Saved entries
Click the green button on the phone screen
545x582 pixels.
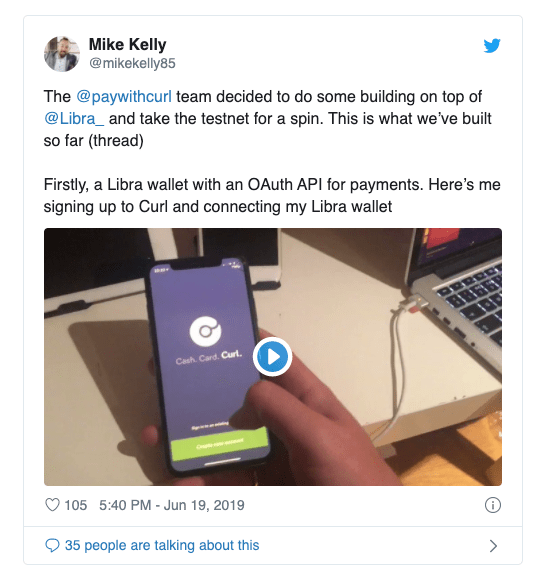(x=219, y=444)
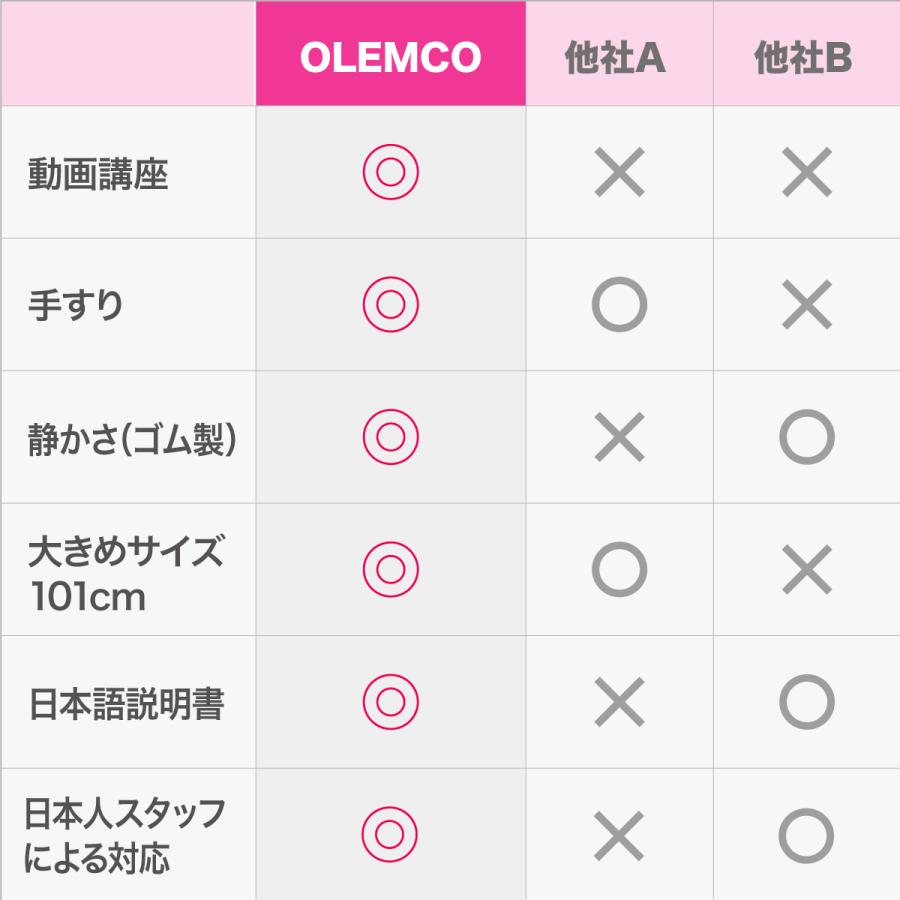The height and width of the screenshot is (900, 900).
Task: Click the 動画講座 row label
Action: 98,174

What is required:
Are you able to set down all the lines above exactly, without any pictures?

Answer box:
Click the green button on the phone screen
545x582 pixels.
(x=219, y=444)
The height and width of the screenshot is (900, 900).
Task: Click the 動画講座 row label
Action: 98,174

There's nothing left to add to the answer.